Drew pulled into the parking lot of the Mount Lebanon School. Beside the building was a playground-this had been an elementary school, after all, and even once it became administrative, neighborhood kids would still come to use the monkey bars and the swings. In front of the school’s main doors stood the principal and a line of parents, calling out the names of students and encouraging them as they walked inside.
“I have something for you,” Drew said, and he reached behind his seat and held out a baseball cap-one Josie recognized. Whatever embroidery had once been on it had long since unraveled; the brim was frayed and curled tight as a fiddlehead. He handed it to Josie, who ran a finger gently along the inside seam.
“He left it in my car,” Drew explained. “I was going to give it to his parents…after. But then I kind of thought you might want it instead.”
Josie nodded, as tears rose along the watermark of her throat.
Drew bent his head against the wheel. It took Josie a moment to realize that he was crying, too.

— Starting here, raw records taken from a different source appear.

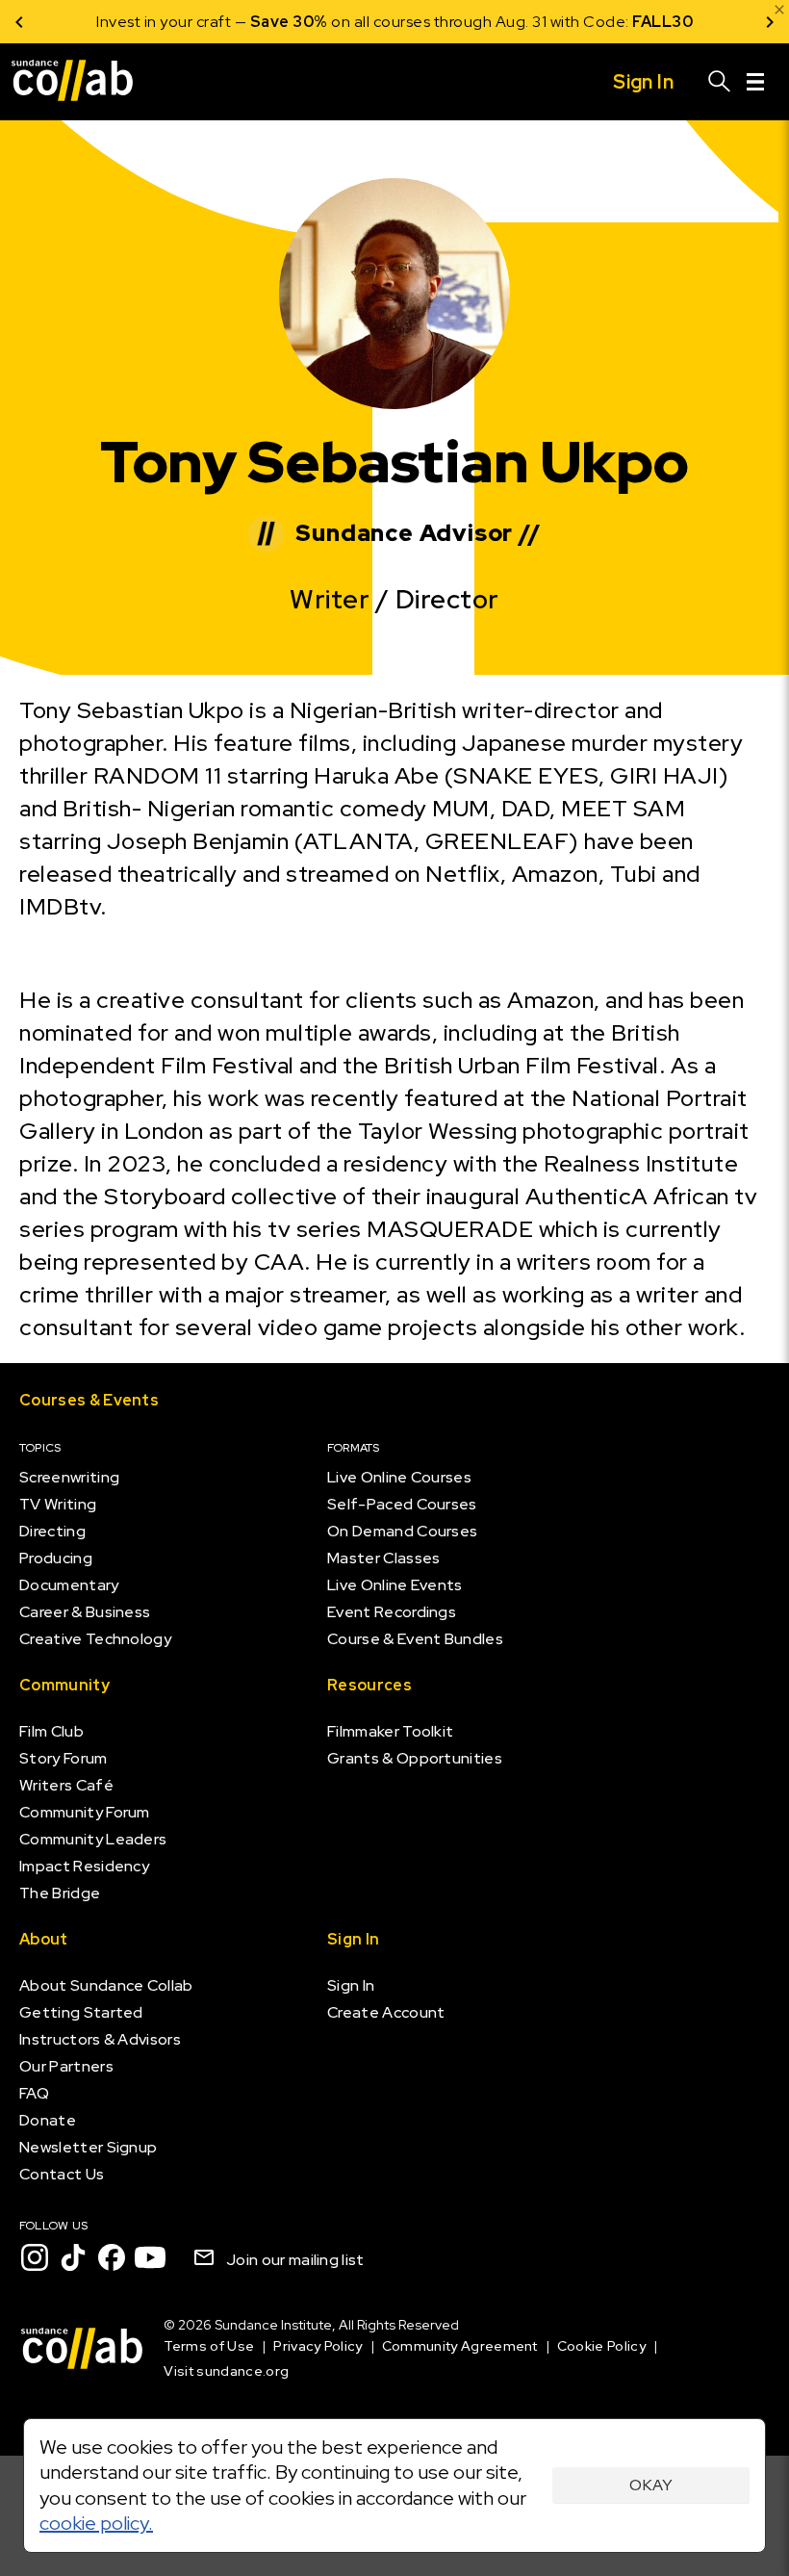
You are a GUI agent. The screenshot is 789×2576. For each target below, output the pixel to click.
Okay (651, 2485)
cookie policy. (96, 2523)
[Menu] (755, 81)
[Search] (719, 81)
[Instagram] (34, 2257)
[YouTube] (150, 2257)
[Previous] (19, 21)
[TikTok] (73, 2257)
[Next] (770, 21)
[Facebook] (111, 2257)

She reached out and put her hand on his shoulder. “Thank you,” Josie managed, and she settled Matt’s baseball cap onto her head. She opened the passenger door and reached for her knapsack, but instead of heading toward the school she walked through the rusted gates onto the playground. She strode into the middle of the sandbox and stared at her shoe prints, wondered how much wind or weather it would take to make them disappear.
Twice Alex had excused herself from the courtroom to call Josie’s cell, even though she knew Josie kept it turned off during classroom hours. The message she left both times was the same:
It’s me. I just wanted to know how you were holding up.
Alex told her clerk, Eleanor, that if Josie called back, she was to be disturbed. No matter what.
She was relieved to be back at work, but had to force herself to pay attention to the case in front of her. There was a defendant on the stand who claimed to have no experience with the criminal justice system. “I don’t understand the court process,” the woman said, turning to Alex. “Can I go now?”